Read the listing and extract each line that includes the word "Toggle".

◆ DATA TO USE ◆
▼
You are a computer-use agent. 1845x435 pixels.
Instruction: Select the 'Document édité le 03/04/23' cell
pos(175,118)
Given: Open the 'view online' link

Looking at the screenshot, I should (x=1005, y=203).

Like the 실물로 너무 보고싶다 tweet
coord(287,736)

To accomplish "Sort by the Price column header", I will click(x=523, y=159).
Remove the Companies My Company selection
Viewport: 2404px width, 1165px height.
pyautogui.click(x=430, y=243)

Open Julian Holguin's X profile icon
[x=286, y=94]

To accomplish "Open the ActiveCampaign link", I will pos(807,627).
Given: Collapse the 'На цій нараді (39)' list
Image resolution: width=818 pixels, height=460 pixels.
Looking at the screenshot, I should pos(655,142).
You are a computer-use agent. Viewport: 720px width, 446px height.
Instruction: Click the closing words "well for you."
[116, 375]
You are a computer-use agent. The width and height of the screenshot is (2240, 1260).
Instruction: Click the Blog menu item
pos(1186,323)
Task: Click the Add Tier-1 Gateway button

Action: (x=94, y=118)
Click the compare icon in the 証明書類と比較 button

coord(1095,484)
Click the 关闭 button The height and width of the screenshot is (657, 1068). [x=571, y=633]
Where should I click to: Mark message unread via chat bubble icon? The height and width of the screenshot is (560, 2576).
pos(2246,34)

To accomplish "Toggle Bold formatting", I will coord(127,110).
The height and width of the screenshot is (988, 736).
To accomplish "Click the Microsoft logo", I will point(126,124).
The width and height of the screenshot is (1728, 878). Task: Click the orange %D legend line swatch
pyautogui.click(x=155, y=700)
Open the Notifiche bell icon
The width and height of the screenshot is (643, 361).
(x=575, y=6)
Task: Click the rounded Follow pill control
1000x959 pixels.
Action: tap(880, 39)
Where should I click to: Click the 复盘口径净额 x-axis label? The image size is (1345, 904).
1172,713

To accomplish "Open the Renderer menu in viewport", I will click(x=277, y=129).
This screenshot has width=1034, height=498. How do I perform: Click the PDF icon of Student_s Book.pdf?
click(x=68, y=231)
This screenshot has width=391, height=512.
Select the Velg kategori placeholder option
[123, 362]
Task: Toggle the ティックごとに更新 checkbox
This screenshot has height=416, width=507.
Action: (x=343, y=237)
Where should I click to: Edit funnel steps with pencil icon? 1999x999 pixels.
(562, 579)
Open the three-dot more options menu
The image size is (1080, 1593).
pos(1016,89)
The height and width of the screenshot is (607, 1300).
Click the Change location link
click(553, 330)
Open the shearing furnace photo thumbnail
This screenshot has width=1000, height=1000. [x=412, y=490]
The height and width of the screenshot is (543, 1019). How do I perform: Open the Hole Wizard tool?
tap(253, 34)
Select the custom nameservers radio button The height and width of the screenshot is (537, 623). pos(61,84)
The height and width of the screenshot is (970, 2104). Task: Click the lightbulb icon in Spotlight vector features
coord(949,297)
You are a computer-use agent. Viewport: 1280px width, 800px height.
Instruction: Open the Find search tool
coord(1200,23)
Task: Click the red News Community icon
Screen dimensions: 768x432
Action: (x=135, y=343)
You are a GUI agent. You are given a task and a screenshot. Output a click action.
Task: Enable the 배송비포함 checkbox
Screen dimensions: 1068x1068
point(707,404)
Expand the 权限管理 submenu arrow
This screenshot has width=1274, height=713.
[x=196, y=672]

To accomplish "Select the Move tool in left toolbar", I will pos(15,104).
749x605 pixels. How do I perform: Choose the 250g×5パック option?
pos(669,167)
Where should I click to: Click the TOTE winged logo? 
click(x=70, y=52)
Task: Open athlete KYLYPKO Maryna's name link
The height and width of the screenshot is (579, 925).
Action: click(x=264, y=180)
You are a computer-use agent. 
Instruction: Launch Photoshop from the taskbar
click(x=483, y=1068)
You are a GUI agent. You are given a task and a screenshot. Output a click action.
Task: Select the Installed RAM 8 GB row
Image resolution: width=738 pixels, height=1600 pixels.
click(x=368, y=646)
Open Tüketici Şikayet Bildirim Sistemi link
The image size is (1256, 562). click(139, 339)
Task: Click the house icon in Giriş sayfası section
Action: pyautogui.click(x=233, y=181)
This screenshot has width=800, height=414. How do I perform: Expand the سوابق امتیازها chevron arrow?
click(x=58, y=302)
▲
◆ THE ANSWER ◆
To accomplish "Toggle Bold formatting", I will coord(127,110).
Task: Toggle the ティックごとに更新 checkbox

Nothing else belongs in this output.